● **TASK OBJECTIVE**
How do the lines below between the ones holding "Click the コントロール パネルの検索 search field" and "You are a computer-use agent.", inclusive, read? Give them again exactly, with no other lines.
[[ EXERCISE INPUT, beginning ]]
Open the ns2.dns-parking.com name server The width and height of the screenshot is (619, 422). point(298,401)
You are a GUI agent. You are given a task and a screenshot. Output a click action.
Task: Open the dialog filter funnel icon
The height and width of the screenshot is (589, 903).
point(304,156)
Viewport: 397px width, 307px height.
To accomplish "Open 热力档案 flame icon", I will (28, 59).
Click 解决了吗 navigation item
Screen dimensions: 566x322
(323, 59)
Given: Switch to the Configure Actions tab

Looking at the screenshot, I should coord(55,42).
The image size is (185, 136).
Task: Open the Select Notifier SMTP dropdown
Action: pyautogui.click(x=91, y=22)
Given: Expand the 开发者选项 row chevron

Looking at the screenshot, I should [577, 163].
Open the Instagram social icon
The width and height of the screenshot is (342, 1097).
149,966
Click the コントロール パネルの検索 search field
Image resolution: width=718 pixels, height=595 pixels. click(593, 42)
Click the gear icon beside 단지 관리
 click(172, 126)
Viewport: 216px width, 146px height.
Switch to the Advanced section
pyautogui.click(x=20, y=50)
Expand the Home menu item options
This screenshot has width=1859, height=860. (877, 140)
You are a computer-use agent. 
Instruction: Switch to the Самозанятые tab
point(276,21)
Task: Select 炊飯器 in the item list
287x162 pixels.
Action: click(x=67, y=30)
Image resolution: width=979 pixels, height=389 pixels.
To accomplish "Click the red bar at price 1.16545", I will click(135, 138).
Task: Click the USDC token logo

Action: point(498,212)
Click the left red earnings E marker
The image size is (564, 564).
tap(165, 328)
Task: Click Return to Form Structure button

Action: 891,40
[[ EXERCISE INPUT, end ]]
● **ANSWER SPACE**
Click the コントロール パネルの検索 search field
Image resolution: width=718 pixels, height=595 pixels. click(593, 42)
Click the gear icon beside 단지 관리
 click(172, 126)
Viewport: 216px width, 146px height.
Switch to the Advanced section
pyautogui.click(x=20, y=50)
Expand the Home menu item options
This screenshot has width=1859, height=860. (877, 140)
You are a computer-use agent. 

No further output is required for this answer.